Petit Peuple : Hong Kong – Canine à dollars, et Little Sweetie

48 ans après sa naissance à Hong Kong, Tony Chan se rappelle ses années d’enfant de la balle, ses 11 ans passés (après une scolarité sans relief au collège Matteo Ricci) dans des jobs calamiteux, rat d’hôtel, vendeur à la sauvette, barman ou chasseur de contrats, sans jamais réussir – mais sans jamais non plus désespérer faire fortune.

Son père lui avait légué de vagues leçons de 风水 «fengshui», l’art géomancien de la pluie et du vent, d’infléchir l’avenir par la maîtrise des courants méridiens.

En 1990, un jour de déveine encore plus dur que les autres, il eut l’idée d’écrire un petit opuscule, de le faire éditer à compte d’auteur. Contre toute attente, malgré son titre abscons, Structure de la carte du ciel fit un tabac, eut de nombreuses rééditions, en cette métropole où la modernité n’a jamais enterré la superstition ni la quête langoureuse de son âme chinoise antique. Catapulté maître devin, Tony devint le chouchou de la haute. Il ouvrit son école de fengshui, et sans complexe, se mit à facturer ses consultations 300² au magasin de moins de 333m² – tarif qui lui valut le sobriquet de «Canine à dollars» (bucky tooth). Tony, il est vrai, promettait d’exhausser en 2 semaines les voeux les plus fous.

Il eut parfois des «couacs», tel ce député véreux convaincu d’avoir acheté son siège, venu le voir dans l’espoir d’échapper à la prison.
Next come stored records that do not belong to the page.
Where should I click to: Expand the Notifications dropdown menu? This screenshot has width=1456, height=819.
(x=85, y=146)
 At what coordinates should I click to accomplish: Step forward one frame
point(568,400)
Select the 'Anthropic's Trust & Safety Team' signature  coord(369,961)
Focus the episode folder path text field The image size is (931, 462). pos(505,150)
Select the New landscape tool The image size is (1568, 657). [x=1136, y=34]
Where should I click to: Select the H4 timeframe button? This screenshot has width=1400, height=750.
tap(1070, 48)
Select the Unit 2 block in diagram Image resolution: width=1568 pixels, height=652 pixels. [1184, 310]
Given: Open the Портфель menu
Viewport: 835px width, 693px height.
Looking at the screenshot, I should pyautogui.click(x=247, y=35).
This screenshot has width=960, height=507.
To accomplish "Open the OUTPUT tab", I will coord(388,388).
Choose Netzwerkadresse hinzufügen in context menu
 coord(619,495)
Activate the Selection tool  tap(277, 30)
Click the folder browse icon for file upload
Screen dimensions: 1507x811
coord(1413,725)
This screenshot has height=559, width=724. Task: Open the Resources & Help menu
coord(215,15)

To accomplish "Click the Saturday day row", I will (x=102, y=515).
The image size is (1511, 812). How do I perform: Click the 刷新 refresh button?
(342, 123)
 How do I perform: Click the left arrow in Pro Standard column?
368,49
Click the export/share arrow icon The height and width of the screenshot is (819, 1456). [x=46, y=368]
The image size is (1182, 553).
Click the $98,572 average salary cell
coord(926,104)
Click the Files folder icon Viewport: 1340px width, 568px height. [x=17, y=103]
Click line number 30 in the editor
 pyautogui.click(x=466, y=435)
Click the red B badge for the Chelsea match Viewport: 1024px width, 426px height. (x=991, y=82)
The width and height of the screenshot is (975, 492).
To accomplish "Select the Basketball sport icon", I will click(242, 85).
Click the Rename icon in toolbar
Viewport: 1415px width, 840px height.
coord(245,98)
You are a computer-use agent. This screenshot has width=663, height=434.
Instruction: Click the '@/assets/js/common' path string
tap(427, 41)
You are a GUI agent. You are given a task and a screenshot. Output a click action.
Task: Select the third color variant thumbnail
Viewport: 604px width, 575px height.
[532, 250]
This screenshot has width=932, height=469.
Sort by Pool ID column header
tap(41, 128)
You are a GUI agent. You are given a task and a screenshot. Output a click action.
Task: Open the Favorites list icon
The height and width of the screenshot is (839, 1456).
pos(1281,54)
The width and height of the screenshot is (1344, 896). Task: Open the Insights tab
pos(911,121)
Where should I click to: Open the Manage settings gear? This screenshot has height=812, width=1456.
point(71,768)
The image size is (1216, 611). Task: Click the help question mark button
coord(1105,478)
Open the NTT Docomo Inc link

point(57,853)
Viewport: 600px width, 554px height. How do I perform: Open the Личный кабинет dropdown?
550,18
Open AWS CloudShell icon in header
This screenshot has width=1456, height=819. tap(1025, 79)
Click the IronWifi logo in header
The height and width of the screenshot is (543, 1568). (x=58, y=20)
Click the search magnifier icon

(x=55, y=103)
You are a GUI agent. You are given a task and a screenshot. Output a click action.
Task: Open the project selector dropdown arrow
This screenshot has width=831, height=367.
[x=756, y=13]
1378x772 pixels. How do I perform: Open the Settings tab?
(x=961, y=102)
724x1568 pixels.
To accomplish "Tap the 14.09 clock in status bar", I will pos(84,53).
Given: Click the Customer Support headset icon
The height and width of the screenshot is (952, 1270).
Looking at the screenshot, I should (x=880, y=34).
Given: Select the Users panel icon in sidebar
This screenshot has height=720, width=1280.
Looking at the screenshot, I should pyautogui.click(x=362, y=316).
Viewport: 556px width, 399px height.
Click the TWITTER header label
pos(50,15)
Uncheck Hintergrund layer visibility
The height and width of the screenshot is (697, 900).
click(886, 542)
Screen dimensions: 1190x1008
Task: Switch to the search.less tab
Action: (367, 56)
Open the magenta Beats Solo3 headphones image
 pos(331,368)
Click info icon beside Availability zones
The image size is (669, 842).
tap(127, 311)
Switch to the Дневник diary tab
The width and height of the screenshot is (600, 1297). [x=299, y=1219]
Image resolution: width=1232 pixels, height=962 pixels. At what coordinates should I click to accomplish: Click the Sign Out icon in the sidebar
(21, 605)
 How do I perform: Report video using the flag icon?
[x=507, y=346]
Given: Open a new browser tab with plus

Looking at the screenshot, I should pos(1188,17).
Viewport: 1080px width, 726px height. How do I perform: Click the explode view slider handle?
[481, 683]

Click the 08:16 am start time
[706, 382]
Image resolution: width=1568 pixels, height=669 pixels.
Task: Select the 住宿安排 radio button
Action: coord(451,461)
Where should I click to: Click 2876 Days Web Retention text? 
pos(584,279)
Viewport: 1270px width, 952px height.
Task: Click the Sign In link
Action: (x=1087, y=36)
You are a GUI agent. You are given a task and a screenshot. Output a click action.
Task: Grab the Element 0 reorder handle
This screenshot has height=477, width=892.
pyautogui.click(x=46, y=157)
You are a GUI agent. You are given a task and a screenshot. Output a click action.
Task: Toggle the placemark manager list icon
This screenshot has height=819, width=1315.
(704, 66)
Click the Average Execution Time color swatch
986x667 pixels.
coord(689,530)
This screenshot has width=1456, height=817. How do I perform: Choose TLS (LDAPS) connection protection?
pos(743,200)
Chan le lui avait promis bien sûr, pour peu qu’il grille chaque soir durant un an 15.000HK$. Trouvant bête de gaspiller tant d’argent, l’élu avait réduit d’un zéro (à 1500HK$) sa dîme, et s’était quand même retrouvé au cachot: s’en plaignant amèrement à «Canine à dollars», ce dernier lui avait fait avouer sa supercherie, et conclu qu’il n’avait donc qu’à s’en prendre à lui-même, d’avoir ainsi tenté de flouer les Dieux !

La même année, arriva pour notre magicien l’autre chance de sa vie. Un des plus riches magnats de l’île, Teddy Wang, PDG de Chinachem (consortium aux secteurs aussi variés que la pharmacie ou l’immobilier) venait de se refaire kidnapper pour la 2de fois de sa vie. Et cette fois, ni le paiement des 34M$ de la rançon, ni le travail de la police ou des détectives n’avait permis de le libérer. Des sources obscures le disent péri, noyé lors d’une traque maritime du hors-bord des kidnappeurs, le corps ne fut pas retrouvé. Aussi, sa femme, Nina avait recruté Tony, rêvant de remonter à lui par radiesthésie.

Il n’y parvint pas. En eût-il été capable, qu’il eût renâclé à la tâche : entre-temps, il avait trouvé mieux à faire. Bientôt, cette milliardaire fantasque et vieillissante, célèbre pour ses tresses, ses minijupes et son improbable surnom de Little Sweetie était tombée sous son charme et ne pouvait se passer de lui, au sofa ou au lit. Il était l’intime de la femme la plus riche d’Asie, pesant (financièrement parlant) 4,2MM$, 5 fois la reine d’Angleterre.

Mais la fortune gagnée d’une main par Nina, la fuyait de l’autre. Dès 2004, elle se découvrit atteinte d’un cancer ovarien que les meilleurs traitements d’Amérique ne purent guérir. Elle décéda en 2007, à 69 ans, à peine 2 ans après avoir reconquis cette fortune dont son beau-père avait failli la déposséder. Depuis 2002, le monde et la famille croyaient que le pactole irait à une fondation chinoise de Chinachem, aux mains du beau-père. Mais coup de théâtre, à peine Little Sweetie enterrée en grandes pompes, Canine à dollars fit son apparition pour sortir du chapeau un testament de 2006, qui, s’il est confirmé, fera de lui le légataire universel !

La famille et même la Chine ne l’entendent pas de cette oreille. Depuis mai en justice, l’ex-beau-père et l’ex-barman se jettent témoins, avocats, graphologues à la tête. Aux dernières nouvelles, le mage perdrait la partie, «son» testament serait un vulgaire faux. Mais le même tribunal avait fait le même verdict sur le testament du mari, lors du procès précédent, avant de se déjuger en cassation…

N’enterrons donc pas trop vite Tony, filou notoire, champion des contre-attaques désespérées et de l’art, tel ce général de l’époque des Tang, de «sortir d’une embuscade pour occire l’adversaire» (半路杀出 个程咬金 bàn lù shā chū gè chéng yǎo jīn).